For Ailes and company, that slash-and-burn formula works wonders in terms of super-serving its hardcore, hard-right audience of three million viewers. But in terms of supporting a serious, national campaign and a serious, national conversation? It's not working. At all.
As Fox News has moved in and essentially replaced the RNC as the driving electoral force in Republican politics today, and with Ailes ensconced in his kingmaker role, candidates have had to bow down to Fox in search of votes and the channel's coveted free airtime. That means campaigns have been forced to become part of the channel's culture of personal destruction, as well as its signature self-pity.
The truth is, the Republican Establishment all but ceded control of the party, or at least the public face of the party, to Fox News (and Rush Limbaugh) in January, 2009. Party leaders, demoralized by John McCain's electoral landslide defeat, faded into the background and obediently followed Fox News' often-hysterical lead as Rupert Murdoch's cable channel unveiled an unprecedented effort to demonize and delegitimize the newly elected president. (In the Fox-led world, it's conventional wisdom that Obama's a foreign, race-baiting Marxist who undermines Israel and is determined to destroy the American way of life.)
With Fox News at the irresponsible helm, the conservative movement in America, including the emerging Tea Party, became first and foremost a media movement, and one that gleefully cut ties with common sense and decency. (See: Glenn Beck, Rush Limbaugh.)
As blogger Andrew Sullivan noted this week:
The Republican Establishment is Rush Limbaugh, Roger Ailes, Karl Rove, and their mainfold products, from Hannity to Levin. They rule on the talk radio airwaves and on the GOP's own “news” channel, Fox.
With media outlets setting the conservative agenda, as well as raising campaign funds and boosting GOP candidates, it was Fox News that quickly transformed itself into the Opposition Party. It was Roger Ailes who, officially or unofficially, began to wear two hats: Program Director at Fox News, Chairman of the RNC.
In terms of whipping up bouts of anti-Obama hysteria, the crass Fox approach enjoyed some short-term success. However, that same media movement is now three long and rhetorically repetitive years into its Obama crusade and trying to nominate a presidential candidate via an extended national campaign. According to more and more worried conservatives, the results on display are disastrous.
Of course, conservatives should have thought that through before handing over the reins to Ailes and his misinformation minions. Indeed, none of this is unexpected. It's all entirely predictable. It's what happens when a mainstream political movement embraces a radical media strategy like the one being promoted by Fox News; the movement marches itself off a cliff.
Conservative leaders themselves have freely adopted Fox News' profoundly un-unprofessional rhetoric about Obama, claiming just this week he's "pro-poverty" and his politics are "almost un-American." That's the Fox-ification of the GOP.

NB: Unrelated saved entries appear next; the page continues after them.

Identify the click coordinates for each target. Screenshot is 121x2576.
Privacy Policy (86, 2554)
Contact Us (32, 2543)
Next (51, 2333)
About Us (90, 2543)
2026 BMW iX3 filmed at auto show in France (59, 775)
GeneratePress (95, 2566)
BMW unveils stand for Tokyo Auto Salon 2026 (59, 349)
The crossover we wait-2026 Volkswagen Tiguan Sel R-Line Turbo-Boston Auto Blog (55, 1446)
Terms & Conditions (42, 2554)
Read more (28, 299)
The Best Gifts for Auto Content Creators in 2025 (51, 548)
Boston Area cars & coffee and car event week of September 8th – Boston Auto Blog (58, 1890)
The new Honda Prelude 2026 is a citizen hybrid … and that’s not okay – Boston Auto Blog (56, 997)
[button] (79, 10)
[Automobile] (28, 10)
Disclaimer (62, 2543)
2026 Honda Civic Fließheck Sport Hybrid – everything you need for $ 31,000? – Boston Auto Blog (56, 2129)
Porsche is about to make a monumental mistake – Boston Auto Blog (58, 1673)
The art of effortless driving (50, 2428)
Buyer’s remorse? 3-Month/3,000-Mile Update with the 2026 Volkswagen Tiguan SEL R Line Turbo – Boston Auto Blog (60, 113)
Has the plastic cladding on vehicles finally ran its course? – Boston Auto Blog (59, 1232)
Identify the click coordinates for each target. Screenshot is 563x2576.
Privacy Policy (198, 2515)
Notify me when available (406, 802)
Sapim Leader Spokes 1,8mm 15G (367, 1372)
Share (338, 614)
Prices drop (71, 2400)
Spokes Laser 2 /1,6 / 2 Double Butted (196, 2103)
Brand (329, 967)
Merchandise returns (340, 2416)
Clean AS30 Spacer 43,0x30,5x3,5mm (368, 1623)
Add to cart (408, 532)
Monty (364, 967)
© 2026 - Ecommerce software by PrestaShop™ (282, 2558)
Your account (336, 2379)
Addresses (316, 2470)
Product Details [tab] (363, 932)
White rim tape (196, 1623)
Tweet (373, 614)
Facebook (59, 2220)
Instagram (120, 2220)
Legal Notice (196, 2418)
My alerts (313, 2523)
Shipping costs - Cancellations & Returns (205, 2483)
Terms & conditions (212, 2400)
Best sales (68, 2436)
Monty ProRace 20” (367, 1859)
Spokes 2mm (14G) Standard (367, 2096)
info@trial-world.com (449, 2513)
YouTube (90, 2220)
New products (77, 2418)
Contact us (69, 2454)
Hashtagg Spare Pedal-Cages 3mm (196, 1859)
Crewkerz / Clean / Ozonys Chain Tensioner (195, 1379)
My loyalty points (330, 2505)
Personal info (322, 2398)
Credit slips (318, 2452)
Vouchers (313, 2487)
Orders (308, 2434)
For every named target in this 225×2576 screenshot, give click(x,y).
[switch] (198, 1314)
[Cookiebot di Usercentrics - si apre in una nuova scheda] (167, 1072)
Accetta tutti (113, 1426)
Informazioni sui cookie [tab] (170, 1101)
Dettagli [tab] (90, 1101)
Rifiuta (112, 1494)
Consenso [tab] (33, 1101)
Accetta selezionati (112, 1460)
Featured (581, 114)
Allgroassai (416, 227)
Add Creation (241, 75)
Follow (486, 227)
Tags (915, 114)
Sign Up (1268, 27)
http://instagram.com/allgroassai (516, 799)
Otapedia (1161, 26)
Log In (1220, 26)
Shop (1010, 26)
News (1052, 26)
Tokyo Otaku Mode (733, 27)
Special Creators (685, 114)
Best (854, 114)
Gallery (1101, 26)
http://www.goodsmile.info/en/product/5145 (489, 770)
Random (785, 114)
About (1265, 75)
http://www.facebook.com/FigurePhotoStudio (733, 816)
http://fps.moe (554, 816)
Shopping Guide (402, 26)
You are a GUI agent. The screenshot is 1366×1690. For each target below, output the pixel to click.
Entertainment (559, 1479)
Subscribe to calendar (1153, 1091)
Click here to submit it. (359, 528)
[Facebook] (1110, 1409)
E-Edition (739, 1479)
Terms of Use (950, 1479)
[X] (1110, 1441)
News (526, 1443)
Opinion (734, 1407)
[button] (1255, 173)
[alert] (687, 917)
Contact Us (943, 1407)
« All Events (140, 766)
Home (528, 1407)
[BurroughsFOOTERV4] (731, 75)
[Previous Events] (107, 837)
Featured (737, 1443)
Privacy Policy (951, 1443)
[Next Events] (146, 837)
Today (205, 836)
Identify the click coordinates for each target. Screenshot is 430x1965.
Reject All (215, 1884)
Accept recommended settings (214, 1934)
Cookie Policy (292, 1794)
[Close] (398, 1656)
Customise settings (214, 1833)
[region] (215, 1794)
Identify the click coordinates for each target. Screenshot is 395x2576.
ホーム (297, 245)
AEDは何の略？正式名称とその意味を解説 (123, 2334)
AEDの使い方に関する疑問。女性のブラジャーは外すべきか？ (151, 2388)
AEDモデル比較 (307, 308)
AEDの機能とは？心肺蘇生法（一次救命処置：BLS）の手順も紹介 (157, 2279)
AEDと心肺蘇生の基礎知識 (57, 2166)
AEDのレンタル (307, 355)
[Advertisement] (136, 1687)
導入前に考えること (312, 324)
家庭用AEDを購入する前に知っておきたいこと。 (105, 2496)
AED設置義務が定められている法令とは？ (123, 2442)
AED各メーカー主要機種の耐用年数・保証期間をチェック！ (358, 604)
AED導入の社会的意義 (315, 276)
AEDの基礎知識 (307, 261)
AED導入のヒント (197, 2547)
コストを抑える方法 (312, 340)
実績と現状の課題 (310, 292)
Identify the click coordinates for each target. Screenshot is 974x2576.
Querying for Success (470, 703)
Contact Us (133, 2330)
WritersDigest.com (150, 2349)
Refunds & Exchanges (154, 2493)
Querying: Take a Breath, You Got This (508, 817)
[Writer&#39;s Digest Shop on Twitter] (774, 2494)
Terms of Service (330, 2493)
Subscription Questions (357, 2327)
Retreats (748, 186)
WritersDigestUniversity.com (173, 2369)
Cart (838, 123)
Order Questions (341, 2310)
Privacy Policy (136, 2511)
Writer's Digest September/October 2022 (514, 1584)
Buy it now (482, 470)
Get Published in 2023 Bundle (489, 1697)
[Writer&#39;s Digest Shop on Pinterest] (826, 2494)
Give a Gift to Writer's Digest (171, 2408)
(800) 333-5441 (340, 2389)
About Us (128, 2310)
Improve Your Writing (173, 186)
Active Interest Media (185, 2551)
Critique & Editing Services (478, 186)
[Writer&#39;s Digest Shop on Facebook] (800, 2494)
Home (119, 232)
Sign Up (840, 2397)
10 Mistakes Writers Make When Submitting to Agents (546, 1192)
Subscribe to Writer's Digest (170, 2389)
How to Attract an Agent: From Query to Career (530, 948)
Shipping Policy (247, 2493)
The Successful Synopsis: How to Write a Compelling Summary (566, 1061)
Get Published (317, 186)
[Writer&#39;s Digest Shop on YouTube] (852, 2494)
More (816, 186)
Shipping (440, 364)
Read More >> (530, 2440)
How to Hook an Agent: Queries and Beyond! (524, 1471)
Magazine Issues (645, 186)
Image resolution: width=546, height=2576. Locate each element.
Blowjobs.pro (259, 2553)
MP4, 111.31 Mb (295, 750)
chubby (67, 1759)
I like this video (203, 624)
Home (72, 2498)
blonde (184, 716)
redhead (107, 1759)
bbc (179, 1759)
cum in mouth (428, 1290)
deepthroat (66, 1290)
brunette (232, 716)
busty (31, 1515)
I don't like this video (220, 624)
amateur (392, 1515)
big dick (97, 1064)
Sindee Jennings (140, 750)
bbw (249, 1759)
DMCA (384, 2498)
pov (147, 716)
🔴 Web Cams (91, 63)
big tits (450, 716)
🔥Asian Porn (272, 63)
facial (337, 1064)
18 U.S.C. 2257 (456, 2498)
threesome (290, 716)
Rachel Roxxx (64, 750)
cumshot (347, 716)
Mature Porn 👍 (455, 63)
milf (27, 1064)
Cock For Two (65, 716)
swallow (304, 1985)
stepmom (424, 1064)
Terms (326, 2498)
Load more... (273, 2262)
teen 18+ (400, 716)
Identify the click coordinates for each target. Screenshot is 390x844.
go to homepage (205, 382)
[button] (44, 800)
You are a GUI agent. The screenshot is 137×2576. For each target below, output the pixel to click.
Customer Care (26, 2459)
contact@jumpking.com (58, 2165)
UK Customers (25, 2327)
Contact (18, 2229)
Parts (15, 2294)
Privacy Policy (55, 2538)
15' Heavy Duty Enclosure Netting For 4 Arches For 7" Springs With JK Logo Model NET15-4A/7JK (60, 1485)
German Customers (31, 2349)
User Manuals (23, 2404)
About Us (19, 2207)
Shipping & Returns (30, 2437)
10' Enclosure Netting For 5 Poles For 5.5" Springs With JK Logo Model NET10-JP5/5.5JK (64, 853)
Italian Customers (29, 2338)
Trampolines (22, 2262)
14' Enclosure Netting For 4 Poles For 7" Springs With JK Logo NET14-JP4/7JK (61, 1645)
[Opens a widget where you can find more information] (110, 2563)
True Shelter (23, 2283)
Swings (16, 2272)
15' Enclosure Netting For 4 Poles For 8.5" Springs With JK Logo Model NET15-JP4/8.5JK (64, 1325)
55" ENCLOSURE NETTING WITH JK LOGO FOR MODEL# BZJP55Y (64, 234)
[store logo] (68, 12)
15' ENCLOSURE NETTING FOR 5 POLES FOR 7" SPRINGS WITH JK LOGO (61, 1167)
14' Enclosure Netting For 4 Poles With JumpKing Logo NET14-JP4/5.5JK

As Andrew Sullivan noted this week, the current GOP “purges dissidents, it vaunts total loyalty, it polices discourse for any deviation.” That sounds a lot like Fox News.
Two years ago, despondent conservative and former Bush speechwriter David Frum, noting the sweeping power that Ailes was accumulating, observed that, “Republicans originally thought that Fox worked for us, and now we are discovering we work for Fox.”
As the Republican primary unfolds, I wonder if more and more poll-weary conservatives would like to fire their new boss.